How Israel’s war on Gaza has changed Ramadan football
A five-a-side football tournament at a refugee camp for displaced Palestinians brings momentary joy amid the war.
Deir el-Balah, Gaza – For over six years, Moath Raja Allah was known as one of the top players in Gaza’s Ramadan football tournaments.
The 19-year-old from Nuseirat collected 12 trophies and countless accolades for his skills.
This year, Raja Allah is spending Ramadan at a makeshift refugee camp at Al-Salah Football Club in Deir el-Balah, located in the central Gaza Strip, after his family was displaced during Israel’s war on Gaza.
His only wish is to be able to buy a chicken for his family for iftar and break his fast on the rubble of his home, which was destroyed by Israeli bombardment that also left a shrapnel wound on his head.
“Ramadan tournaments are not the same anymore,” Raja Allah tells Al Jazeera.
“They lack the rivalries, the passion and the celebratory atmosphere of the past years.
“What’s more, we have now been reduced to playing for a pack of food aid package instead of a trophy.”
More than 1,000 people displaced by the war have taken refuge at Al-Salah Football Club, where football matches and training sessions came to a halt five months ago.
However, in order to offer momentary distraction to the families living on its premises, the club has been running a five-a-side football tournament during Ramadan.
“By organising this tournament, we are trying to deceive ourselves and say there’s a life in Gaza,” said Nabeel Abu-Asr, the club’s director of sports activities.
“We will give awards to the top two teams, but it will probably be a very small amount of money or a food aid package,” he said with a despondent shrug.
“It feels wrong, but we want to bring them some joy.”
‘We are no longer children’
Despite being a far cry from the Ramadan tournaments of old, this event offers brief moments of joy to the players and their family members.
Mothers beam with pride when their sons score a goal. Younger children cheer every move from the sidelines and those on the pitch mimic their football idols’ celebrations.
Barefoot teenagers, or some with ripped boots, showcase their skills on a futsal-sized court surrounded by residential blocks on one side and a street lined with date palm trees on the other.

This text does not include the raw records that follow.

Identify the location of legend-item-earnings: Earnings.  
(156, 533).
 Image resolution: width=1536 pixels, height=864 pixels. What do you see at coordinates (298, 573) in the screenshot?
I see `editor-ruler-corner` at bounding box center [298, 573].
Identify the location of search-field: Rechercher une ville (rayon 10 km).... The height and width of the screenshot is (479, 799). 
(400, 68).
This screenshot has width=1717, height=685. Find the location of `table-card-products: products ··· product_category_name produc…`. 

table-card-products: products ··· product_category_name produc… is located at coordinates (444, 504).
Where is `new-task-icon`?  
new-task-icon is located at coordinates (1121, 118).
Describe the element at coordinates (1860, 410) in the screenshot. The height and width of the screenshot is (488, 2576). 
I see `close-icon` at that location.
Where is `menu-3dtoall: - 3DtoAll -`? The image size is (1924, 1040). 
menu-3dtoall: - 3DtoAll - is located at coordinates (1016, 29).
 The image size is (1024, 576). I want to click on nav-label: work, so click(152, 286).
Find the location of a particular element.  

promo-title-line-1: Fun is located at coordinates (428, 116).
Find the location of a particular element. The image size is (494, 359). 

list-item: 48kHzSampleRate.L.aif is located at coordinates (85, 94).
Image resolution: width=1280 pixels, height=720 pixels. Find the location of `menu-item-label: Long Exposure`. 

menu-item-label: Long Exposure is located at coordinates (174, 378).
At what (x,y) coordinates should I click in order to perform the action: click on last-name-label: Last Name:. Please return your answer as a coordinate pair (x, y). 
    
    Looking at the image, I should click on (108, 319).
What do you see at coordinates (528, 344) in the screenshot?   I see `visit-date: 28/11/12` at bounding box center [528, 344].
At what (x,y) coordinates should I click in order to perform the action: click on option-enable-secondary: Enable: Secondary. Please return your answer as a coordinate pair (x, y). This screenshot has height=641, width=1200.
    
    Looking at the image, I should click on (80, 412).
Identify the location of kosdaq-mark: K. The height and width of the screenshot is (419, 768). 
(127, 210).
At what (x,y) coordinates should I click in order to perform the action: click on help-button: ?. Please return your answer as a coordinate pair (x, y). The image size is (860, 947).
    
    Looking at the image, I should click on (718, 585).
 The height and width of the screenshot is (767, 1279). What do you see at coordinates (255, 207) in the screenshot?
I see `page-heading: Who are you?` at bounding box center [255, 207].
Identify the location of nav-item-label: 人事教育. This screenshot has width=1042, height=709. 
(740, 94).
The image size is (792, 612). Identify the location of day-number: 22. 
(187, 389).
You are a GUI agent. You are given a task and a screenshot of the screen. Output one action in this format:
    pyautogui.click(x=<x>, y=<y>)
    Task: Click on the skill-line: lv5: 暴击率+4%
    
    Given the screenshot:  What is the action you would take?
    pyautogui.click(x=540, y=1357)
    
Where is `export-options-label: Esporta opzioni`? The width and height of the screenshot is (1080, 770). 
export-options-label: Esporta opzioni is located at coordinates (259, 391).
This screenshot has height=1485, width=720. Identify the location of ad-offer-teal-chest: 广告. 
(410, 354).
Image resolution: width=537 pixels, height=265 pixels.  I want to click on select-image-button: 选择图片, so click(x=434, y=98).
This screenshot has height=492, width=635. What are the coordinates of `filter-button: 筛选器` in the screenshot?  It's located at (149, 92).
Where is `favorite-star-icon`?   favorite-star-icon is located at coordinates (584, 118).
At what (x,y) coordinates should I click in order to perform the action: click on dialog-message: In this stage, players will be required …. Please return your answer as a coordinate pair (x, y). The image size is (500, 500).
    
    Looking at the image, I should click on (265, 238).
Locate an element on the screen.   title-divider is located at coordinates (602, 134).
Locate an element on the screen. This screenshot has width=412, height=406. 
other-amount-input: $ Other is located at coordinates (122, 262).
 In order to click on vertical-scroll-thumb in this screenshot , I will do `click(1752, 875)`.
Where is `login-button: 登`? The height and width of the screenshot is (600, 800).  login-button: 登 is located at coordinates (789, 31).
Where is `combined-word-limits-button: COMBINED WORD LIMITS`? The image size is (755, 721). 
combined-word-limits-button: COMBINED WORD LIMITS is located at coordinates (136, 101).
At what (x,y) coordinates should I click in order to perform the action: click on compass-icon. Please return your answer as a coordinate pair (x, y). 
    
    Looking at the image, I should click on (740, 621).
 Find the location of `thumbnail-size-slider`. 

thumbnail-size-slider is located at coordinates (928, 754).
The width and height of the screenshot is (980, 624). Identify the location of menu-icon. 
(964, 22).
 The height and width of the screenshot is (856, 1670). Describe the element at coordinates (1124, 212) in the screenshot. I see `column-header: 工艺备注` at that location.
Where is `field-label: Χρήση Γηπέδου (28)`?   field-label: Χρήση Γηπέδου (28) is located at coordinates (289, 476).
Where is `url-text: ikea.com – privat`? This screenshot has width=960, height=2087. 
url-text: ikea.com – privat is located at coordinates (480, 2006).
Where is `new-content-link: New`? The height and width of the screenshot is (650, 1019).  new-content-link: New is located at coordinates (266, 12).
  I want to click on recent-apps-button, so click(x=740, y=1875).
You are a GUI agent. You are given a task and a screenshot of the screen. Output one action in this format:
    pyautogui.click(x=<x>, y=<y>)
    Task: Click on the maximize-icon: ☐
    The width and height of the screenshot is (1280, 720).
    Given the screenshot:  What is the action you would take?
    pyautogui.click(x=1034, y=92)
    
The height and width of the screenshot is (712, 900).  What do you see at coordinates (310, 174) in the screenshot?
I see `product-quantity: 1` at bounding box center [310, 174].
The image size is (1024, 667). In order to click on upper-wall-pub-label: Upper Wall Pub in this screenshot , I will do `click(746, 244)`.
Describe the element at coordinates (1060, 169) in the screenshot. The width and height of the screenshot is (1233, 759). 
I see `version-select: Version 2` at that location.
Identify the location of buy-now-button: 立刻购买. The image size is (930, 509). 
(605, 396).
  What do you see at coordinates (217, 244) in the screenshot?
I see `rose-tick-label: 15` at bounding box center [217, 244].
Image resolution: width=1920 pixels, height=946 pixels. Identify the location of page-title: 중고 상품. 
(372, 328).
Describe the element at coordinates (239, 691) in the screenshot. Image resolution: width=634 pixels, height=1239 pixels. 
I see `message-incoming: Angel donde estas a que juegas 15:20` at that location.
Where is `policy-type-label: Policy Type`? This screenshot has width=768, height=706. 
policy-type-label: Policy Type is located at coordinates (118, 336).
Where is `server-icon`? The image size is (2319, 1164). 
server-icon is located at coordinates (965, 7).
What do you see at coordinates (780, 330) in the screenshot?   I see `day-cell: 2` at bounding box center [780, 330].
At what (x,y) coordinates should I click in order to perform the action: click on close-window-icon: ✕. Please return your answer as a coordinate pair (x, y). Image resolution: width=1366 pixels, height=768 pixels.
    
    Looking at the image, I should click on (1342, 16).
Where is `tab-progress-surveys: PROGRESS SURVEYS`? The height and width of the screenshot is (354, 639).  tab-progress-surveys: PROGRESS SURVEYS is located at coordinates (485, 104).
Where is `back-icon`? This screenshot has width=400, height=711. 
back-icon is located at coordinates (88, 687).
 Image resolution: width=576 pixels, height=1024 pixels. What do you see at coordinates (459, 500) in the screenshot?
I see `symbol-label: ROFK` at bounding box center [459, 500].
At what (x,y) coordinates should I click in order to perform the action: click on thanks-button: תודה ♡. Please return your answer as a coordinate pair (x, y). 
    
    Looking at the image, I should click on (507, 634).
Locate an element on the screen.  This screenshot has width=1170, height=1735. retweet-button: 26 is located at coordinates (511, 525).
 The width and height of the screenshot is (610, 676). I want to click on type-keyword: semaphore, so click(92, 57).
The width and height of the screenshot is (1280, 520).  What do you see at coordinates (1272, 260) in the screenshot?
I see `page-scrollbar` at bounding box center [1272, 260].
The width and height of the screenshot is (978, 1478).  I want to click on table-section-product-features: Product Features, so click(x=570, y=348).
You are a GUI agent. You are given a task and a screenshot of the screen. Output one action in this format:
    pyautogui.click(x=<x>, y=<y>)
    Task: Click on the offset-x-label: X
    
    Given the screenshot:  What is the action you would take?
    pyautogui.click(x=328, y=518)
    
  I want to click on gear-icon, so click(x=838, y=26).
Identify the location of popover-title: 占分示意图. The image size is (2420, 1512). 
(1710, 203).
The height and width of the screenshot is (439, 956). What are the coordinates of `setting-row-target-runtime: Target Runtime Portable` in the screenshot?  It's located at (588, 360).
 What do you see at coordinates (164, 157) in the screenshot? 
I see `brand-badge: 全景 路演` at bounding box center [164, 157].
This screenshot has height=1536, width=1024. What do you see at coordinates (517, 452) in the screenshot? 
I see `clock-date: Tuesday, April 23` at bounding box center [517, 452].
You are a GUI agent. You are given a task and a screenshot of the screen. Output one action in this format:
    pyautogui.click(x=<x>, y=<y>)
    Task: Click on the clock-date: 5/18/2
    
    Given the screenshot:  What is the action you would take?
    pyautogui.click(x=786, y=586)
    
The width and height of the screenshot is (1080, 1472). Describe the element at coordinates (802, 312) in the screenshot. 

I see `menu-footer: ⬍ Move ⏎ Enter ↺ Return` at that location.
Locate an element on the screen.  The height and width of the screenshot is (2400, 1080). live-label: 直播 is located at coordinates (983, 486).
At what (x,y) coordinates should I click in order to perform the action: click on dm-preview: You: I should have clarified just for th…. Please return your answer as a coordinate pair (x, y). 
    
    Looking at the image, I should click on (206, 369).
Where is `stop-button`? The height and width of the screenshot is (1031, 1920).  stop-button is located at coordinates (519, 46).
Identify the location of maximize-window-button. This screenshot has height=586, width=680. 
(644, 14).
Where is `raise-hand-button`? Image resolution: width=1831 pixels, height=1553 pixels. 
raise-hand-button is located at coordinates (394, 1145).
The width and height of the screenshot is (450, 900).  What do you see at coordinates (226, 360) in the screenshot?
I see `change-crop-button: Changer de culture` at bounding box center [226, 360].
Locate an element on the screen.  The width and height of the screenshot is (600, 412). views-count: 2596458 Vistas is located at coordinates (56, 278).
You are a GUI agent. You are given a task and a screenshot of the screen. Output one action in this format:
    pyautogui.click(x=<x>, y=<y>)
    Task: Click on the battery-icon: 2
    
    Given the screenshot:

The sound of Israeli drones hovering in the area is momentarily drowned by the crowd’s cheering.
Once the action is over, the realities of the ongoing war again set in.
For 12-year-old Real Madrid fan Karam Al-Hwajri, football serves as a reminder of his life before the war.
“I find solace on the football pitch,” he said after finishing a game.
He prefers playing as a goalkeeper but doesn’t mind stepping further down the field to be part of the action.
“I know I will be killed, so I want to enjoy the last moments of my childhood.”
Despite his young age, Al-Hwajri is aware of the burdens of the war and says what Gaza’s children have endured is “beyond anyone’s ability”.
“We are no longer children.”
Dreams of football, school and shawarma
Khalil Al-Kafarneh, a 16-year-old player, has lived through several displacements since October. The 10 members of his family left their home in Beit Hanoon, located in northern Gaza, soon after the war broke out.
The camp at Al-Salah Football Club has been their home for three months, but they are struggling to survive, with limited supplies of food and clean water.
Al-Kafarneh has been playing football for 10 years; he says the war has taken away his athleticism and skills.
“I rarely kick a ball now. I am a high school student but have not been able to continue my studies. My house is a pile of rubble. There’s nothing left.”
The aspiring footballer wanted to represent Ittihad Al-Shujaiyya, one of Gaza’s most prominent clubs. Then the war crushed his dreams and bombs hit the club’s premises.
More than 90 Palestinian footballers in Gaza, including legendary forward Mohammed Barakat, have been killed during the war with Israel.
Some of Gaza’s most famous stadiums, including Al-Yarmouk Stadium and Gaza Sport Club, have been destroyed or taken over by Israeli forces.
The United Nations has termed the Gaza Strip a “graveyard for thousands of children”.
Since October 7, Israeli attacks have killed at least 13,000 children, according to the UN Children’s Fund (UNICEF). Thousands more are missing under the rubble, most of them presumed dead.
A large number of those who have survived have sustained injuries and suffer from malnourishment due to scarcity of food, as well as the trauma of war.
Seven-year-old Nadeen Isa and her family moved to Al-Salah Football Club in January after their house was raided by Israeli forces in Rafah, southern Gaza.
She has been surviving on canned food since the start of the war and says she misses her favourite food: a shawarma sandwich. But Nadeen’s ambition remains unbroken.
“I dream of becoming a nurse and a striker,” she said while watching a football game from the sidelines.
“I wish I were born in a different country, so I could play and learn like any other child. I miss my school friends, my home and sitting under its roof.”